The outlook for Macau’s September casino gross gaming revenue (GGR) “does not look satisfactory”, said the city’s Secretary for Economy and Finance Lionel Leong Vai Tac (pictured in a file photo). The official also expects Macau’s exports of services – including gaming-related services – will have seen a year-on-year contraction for the July to September period.
He pledged the city’s government was prepared to employ stimulus measures to the local economy if necessary, including possibly speeding up work on infrastructure projects.
Mr Leong was speaking on the sidelines of a public event in Macau on Monday. He noted that what he termed the current fluctuations seen in the city’s economy were linked to the “China-U.S. trade war”, trends in foreign exchange rates and “external incidents”.
The foreign exchange reference was understood to concern the value of China’s currency the yuan versus the U.S. dollar. Most bets in Macau casinos are denominated in Hong Kong dollars, a currency pegged against the greenback, meaning that if if China’s currency falls in relative value, mainland Chinese customers at Macau casinos see a drop in their spending power.
The “external incidents” were not identified by Mr Leong. But Macau’s fellow Chinese Special Administrative Region, Hong Kong, has had protests for months against the local government there. On several occasions there have been violent clashes between protestors and police, and disruption to public transport and the city’s international airport.
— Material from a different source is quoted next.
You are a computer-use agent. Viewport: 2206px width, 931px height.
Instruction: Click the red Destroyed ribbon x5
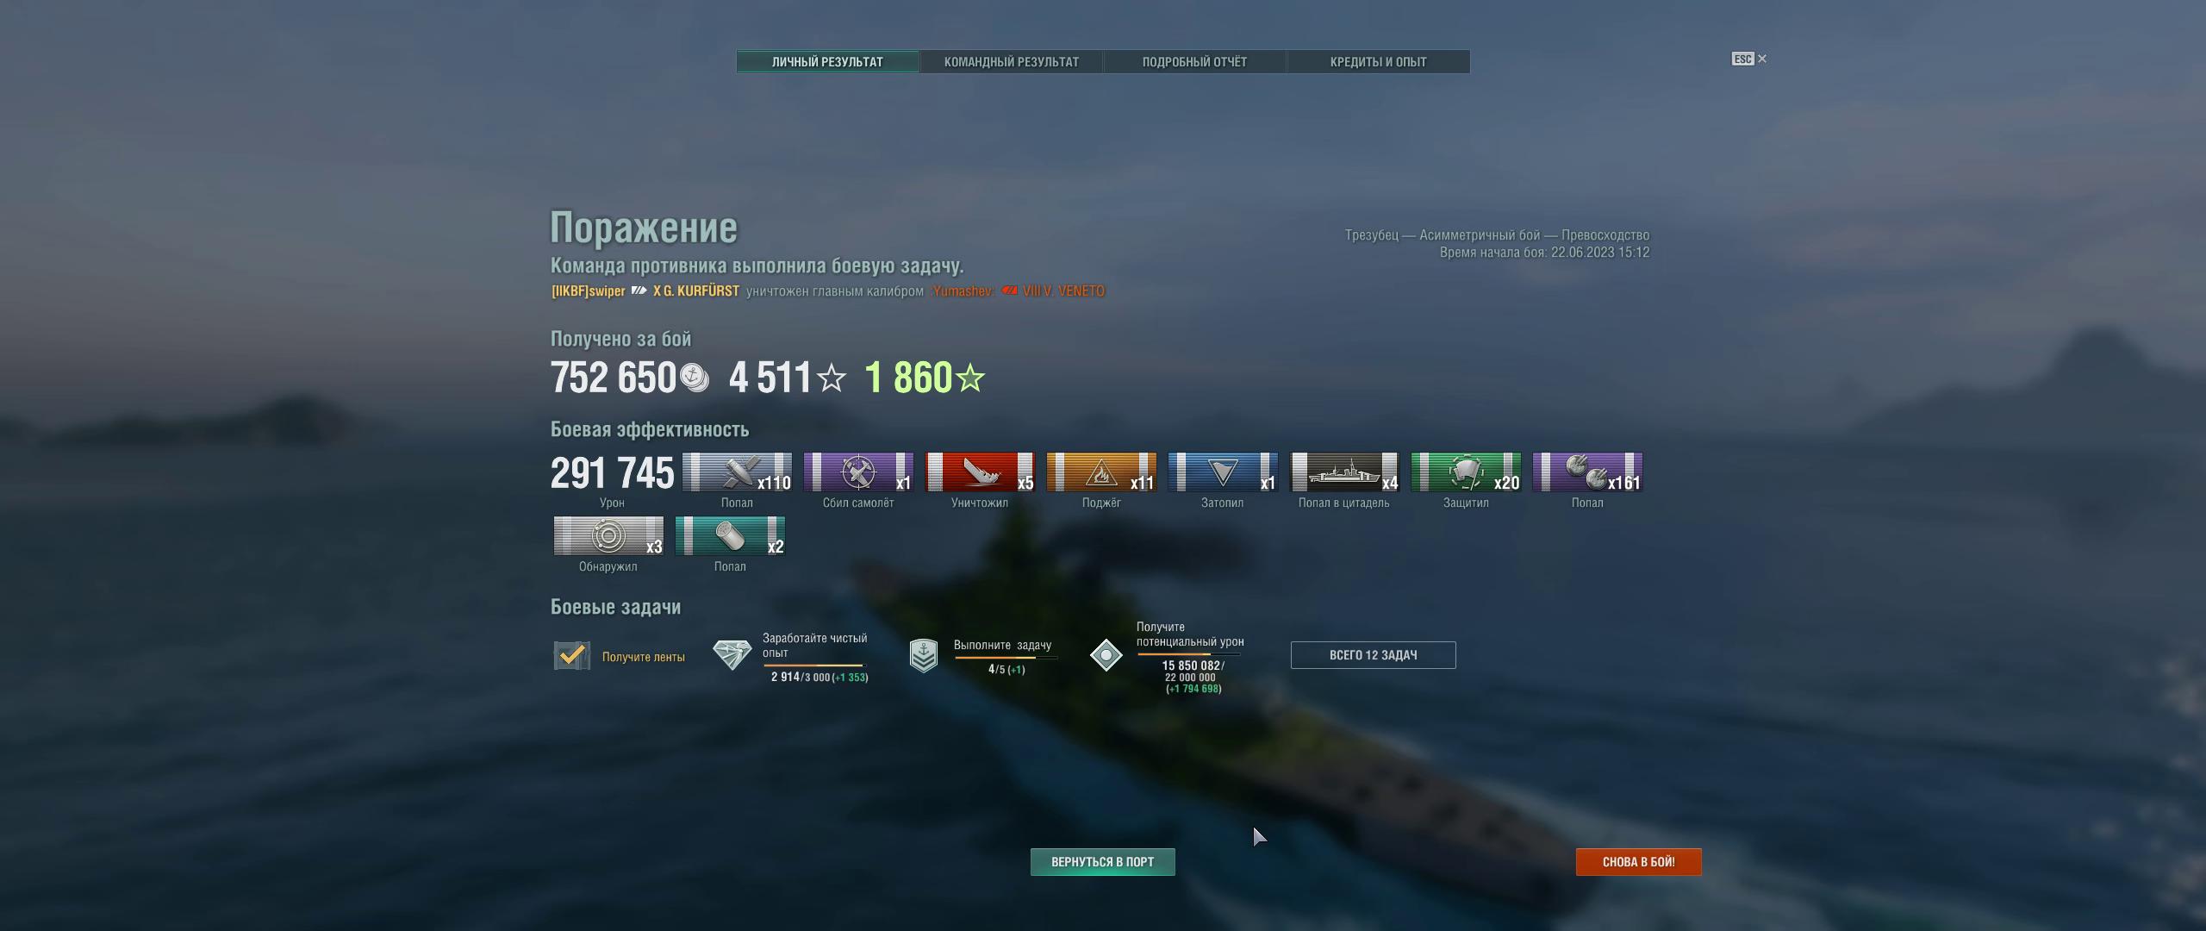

The head of Macau’s tourism bureau last week said Macau’s visitor arrival tally for August maintained year-on-year growth despite concerns from the city’s travel industry that inbound group tours might be negatively affected by the Hong Kong protests.
Tourism volume in itself is not necessarily a predictor of Macau casino gross gaming revenue (GGR) performance, as a number of analysts has said that the Macau market still tends to be focused on a pool of premium players betting in high minimums, even within the mass-market segment.
Mr Leong – the top Macau official responsible for handling public policy relating to the local gaming industry – said on Monday that the local government would “keep a close watch” on the overall trend in the city’s consumption expenditure and unemployment rate. The authorities would employ measures to help invigorate the local economy should there be a “serious” downtrend identified in the city’s economic performance, Mr Leong pledged.
Macau’s economy shrank by 2.5 percent year-on-year in real terms in the first half of 2019. During the period, while private consumption expenditure and government consumption expenditure rose in year-on-year terms, investment dropped by 28.8 percent. Exports of services during the period went up by 0.2 percent, but exports of gaming services fell by 0.7 percent.
The city’s casino gross gaming revenue (GGR) tally for the first eight months of 2019 stood at MOP198.22 billion (US$24.5 billion), down 1.9 percent from the prior-year period, according to the latest available data released by Gaming Inspection and Coordination Bureau. The August GGR figure, which fell by 8.6 percent year-on-year, also represented the fifth time this year that the city’s casino industry reported a monthly decline in year-on-year terms.